Registering designs for securing original and creative work

Fashion merchandise, especially accessories by luxury brands thrive on its ornamental features even more than the utility factor of the product. As discussed, where trademark takes care of the logo, mark, name, etc. of the brand and copyright takes care to some extent of the design patterns, etc., design becomes important for protecting the ornamental feature of merchandise. While intellectual property rights are refused to a product that has the factor of being functional and utilitarian, a registered design makes sure that the ornamental aspect of the product which is a creative, unique, and original invention of the creator is protected even if the product is functional and utilitarian.

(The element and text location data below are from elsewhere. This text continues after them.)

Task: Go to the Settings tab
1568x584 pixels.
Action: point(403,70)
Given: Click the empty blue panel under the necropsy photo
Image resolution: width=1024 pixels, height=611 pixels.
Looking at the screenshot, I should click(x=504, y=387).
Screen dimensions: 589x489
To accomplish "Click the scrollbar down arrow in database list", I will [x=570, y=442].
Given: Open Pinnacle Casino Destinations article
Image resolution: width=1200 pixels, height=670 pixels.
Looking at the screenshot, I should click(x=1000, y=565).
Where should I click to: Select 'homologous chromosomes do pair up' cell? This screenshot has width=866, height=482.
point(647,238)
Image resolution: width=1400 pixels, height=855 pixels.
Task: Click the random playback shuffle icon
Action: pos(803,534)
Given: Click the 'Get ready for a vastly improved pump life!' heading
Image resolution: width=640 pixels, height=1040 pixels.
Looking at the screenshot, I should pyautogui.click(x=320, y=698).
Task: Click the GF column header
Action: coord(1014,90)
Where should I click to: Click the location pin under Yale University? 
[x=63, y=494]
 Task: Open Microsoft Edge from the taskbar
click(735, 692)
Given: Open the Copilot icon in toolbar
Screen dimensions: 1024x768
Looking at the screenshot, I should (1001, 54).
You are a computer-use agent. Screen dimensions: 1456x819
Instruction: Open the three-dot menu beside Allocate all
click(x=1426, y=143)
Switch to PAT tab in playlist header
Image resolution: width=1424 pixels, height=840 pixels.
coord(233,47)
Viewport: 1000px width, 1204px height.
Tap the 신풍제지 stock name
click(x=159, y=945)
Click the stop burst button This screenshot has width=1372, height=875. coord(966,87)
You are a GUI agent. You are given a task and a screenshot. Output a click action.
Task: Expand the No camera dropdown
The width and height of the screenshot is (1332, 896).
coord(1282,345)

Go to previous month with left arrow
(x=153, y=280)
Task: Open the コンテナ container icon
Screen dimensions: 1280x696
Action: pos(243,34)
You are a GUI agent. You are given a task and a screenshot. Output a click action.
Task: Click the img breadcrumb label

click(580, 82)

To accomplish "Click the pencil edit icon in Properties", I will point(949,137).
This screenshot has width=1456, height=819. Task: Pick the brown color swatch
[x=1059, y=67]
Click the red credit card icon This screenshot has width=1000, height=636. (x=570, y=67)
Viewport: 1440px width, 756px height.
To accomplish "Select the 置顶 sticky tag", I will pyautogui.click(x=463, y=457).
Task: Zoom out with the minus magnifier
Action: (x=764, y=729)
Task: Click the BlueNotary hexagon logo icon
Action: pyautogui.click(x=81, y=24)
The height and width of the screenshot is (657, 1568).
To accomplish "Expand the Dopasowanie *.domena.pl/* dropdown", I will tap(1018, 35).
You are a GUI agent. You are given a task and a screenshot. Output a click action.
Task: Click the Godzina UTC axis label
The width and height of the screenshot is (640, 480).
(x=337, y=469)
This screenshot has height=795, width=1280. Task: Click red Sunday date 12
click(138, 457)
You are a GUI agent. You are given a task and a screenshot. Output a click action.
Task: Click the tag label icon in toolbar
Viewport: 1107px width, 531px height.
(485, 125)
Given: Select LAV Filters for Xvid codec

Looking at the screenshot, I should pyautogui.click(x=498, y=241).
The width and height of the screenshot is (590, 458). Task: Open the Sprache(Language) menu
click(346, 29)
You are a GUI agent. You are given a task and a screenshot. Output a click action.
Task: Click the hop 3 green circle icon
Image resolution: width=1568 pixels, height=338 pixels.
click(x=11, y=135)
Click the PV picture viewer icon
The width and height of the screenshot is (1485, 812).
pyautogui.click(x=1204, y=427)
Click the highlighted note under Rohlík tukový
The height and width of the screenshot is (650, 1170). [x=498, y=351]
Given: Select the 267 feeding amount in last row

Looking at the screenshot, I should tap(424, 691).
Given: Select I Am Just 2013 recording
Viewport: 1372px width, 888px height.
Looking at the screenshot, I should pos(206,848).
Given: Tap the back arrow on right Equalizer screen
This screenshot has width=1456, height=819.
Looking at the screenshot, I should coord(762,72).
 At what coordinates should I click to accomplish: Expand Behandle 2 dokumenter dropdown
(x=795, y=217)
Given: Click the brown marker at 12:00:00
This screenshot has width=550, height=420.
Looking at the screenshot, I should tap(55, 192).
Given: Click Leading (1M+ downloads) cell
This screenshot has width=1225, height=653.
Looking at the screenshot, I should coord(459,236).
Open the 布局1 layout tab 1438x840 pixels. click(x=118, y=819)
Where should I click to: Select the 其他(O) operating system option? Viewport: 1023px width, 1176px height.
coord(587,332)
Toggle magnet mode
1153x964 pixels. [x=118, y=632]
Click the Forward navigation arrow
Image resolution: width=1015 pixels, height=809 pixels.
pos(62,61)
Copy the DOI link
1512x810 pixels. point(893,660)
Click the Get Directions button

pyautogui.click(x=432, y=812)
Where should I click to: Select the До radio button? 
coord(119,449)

  • A design consists of the visual ornamental characteristics embodied in or applied to, an article of manufacture. 
  • Since a design is manifested in appearance, the subject matter of a design patent application may relate to the configuration or shape of an article, to the surface ornamentation applied to an article, or to the combination of configuration and surface ornamentation. 
  • A design for surface ornamentation is inseparable from the article to which it is applied and cannot exist alone. It must be a definite pattern of surface ornamentation, applied to an article of manufacture.

This intellectual property is mostly applied for the design of shoes and footwear, hair accessories, handbags, jewellery, watches, etc. For a design to be approved, a design must be ornamental, visible, independent of the functionality of the utility, novel, and unique. Under the jurisdiction of the United States of America as mentioned at 35 U.S.C. 173, the term for a design patent is a term of 15 years from the date it is granted. 

Fashion and geographical indications

A geographical indication (GI) is a sign used on products that have a specific geographical origin and possess qualities or a reputation that is based on that origin. To function as a GI, a sign must identify a product as originating in a given place. In addition, the qualities, characteristics, or reputation of the product should be essentially based on the place of origin. Since the qualities depend on the geographical place of production, there is a clear link between the product and its original place of production. E.g., Pashmina from Kashmir, Bandhani from Rajasthan, etc. 

Geographical indications are yet another most important and relevant protection that the fashion industry has as it protects the unique handicrafts and fashion articles originating from a specific location and consisting of specific quality or reputation. 

Conclusion

To sum up, for the fashion industry the lawmakers are yet to bring legislation that protects their creation independently and entirely, however, various aspects of intellectual property assist the fashion industry to protect its work and make sure that the revenue generation keeps increasing. The fashion industry spreads over to trademark, copyright, design patent, and GI. With more and more creations coming in, it is for the attorneys to determine and gauge correctly under which legislation the application of such protection should be made on behalf of their client from the fashion industry.